**DATA FOR REVIEW**

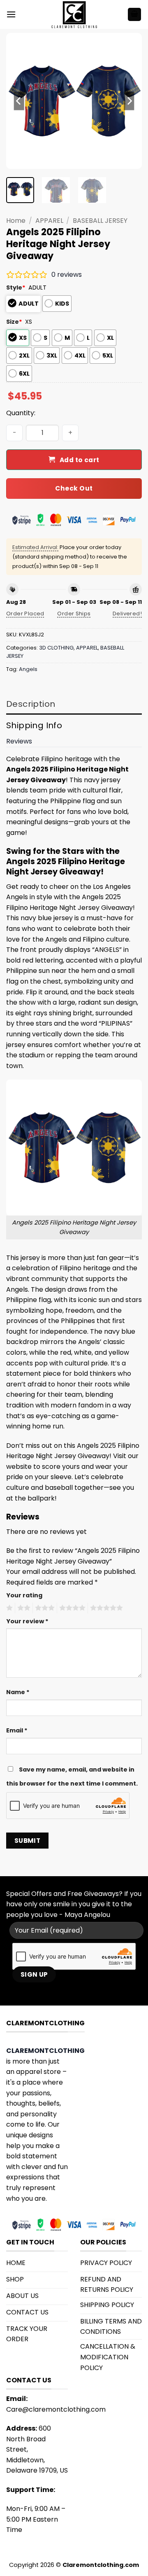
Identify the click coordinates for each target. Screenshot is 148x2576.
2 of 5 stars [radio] (22, 1608)
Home (15, 220)
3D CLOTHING (56, 647)
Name (18, 1692)
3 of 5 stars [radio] (43, 1608)
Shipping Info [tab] (34, 725)
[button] (11, 14)
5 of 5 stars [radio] (105, 1608)
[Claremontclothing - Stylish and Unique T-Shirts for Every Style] (74, 14)
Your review (27, 1621)
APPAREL (49, 220)
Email (17, 1730)
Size (14, 322)
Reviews (19, 741)
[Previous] (19, 101)
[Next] (128, 101)
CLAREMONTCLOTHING (45, 2050)
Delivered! (127, 613)
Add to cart (79, 460)
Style (15, 287)
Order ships (73, 613)
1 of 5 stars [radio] (8, 1608)
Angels (28, 669)
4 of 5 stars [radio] (71, 1608)
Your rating (24, 1595)
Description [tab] (30, 704)
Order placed (25, 613)
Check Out (73, 488)
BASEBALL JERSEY (100, 220)
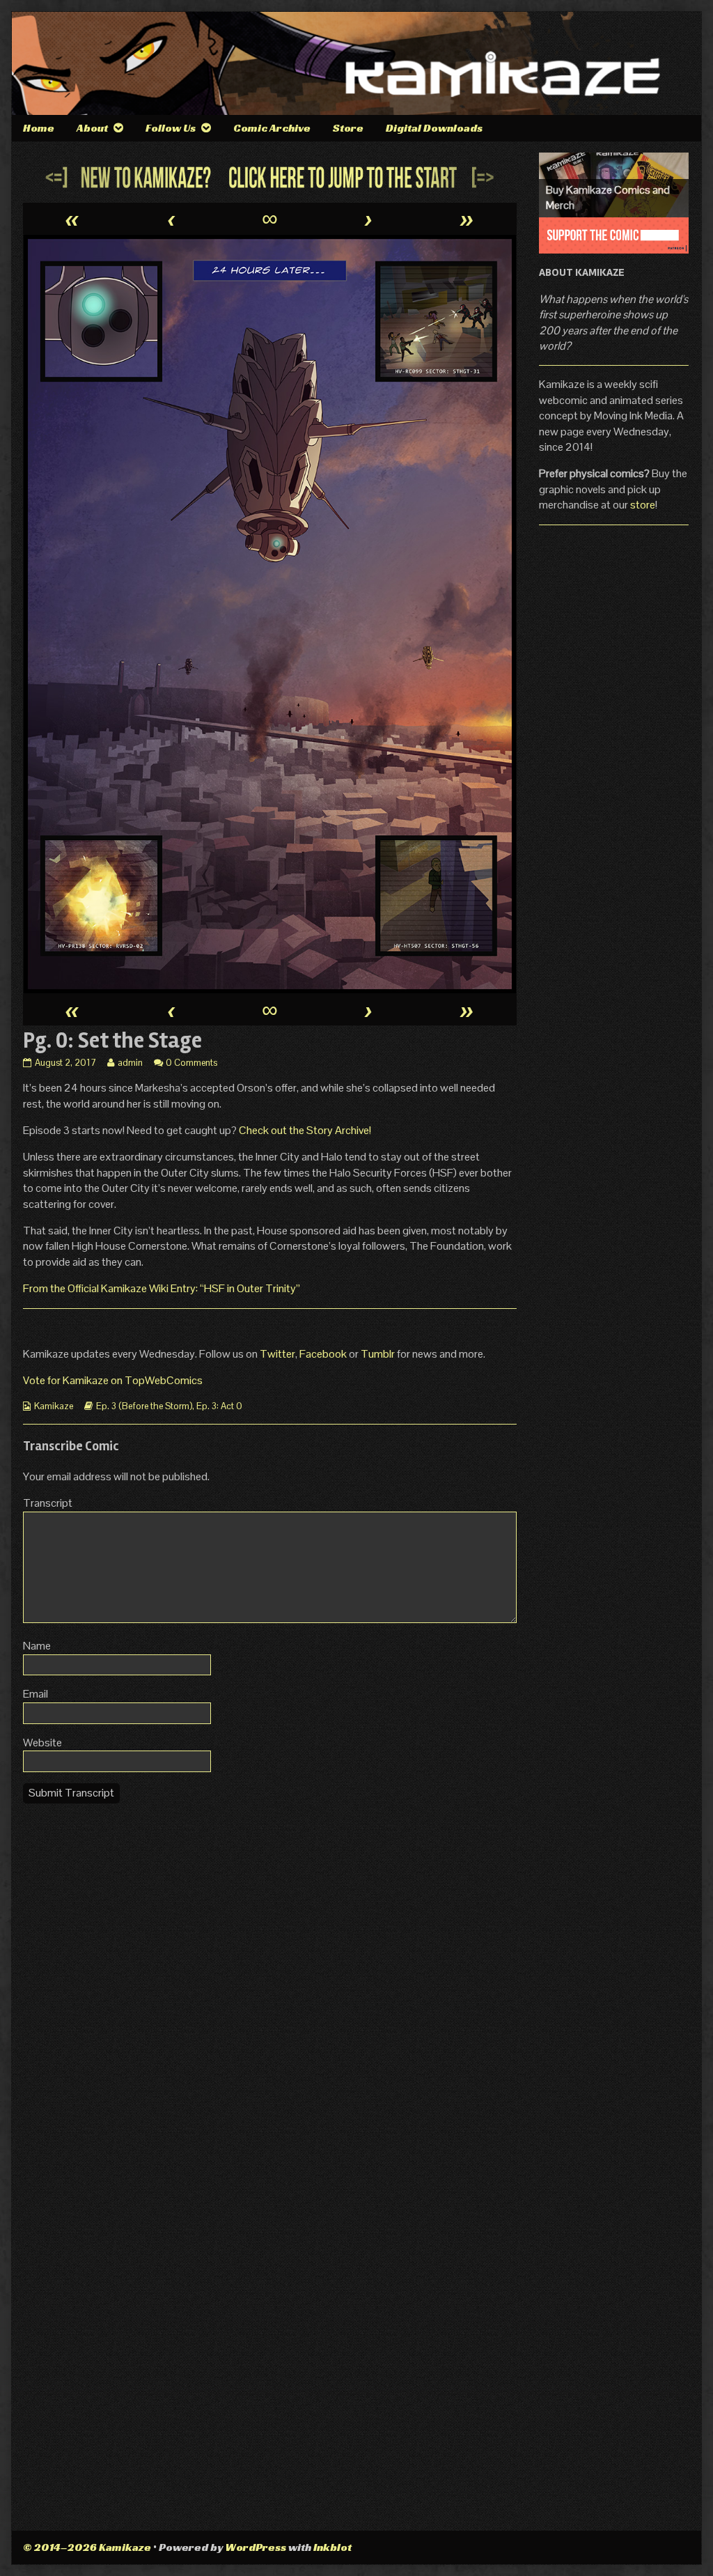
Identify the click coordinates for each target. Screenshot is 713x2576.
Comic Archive (272, 128)
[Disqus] (270, 1989)
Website (42, 1742)
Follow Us (171, 128)
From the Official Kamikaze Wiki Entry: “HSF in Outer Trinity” (161, 1288)
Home (38, 128)
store (642, 504)
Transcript (47, 1503)
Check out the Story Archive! (305, 1130)
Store (348, 128)
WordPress (255, 2547)
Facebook (324, 1354)
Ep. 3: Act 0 (219, 1406)
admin (130, 1063)
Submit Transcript (71, 1792)
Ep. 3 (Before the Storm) (144, 1406)
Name (37, 1645)
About (92, 128)
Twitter (277, 1354)
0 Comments (191, 1063)
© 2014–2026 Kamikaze (87, 2547)
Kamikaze (53, 1406)
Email (35, 1693)
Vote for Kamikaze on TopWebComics (113, 1380)
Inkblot (332, 2547)
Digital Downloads (434, 128)
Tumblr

**WHAT THIS TASK INVOLVES**
From the line that contains "Facebook (324, 1354)" down to the last line above, print each line exactly as it appears.

**REPLY**
Facebook (324, 1354)
Ep. 3: Act 0 (219, 1406)
admin (130, 1063)
Submit Transcript (71, 1792)
Ep. 3 (Before the Storm) (144, 1406)
Name (37, 1645)
About (92, 128)
Twitter (277, 1354)
0 Comments (191, 1063)
© 2014–2026 Kamikaze (87, 2547)
Kamikaze (53, 1406)
Email (35, 1693)
Vote for Kamikaze on TopWebComics (113, 1380)
Inkblot (332, 2547)
Digital Downloads (434, 128)
Tumblr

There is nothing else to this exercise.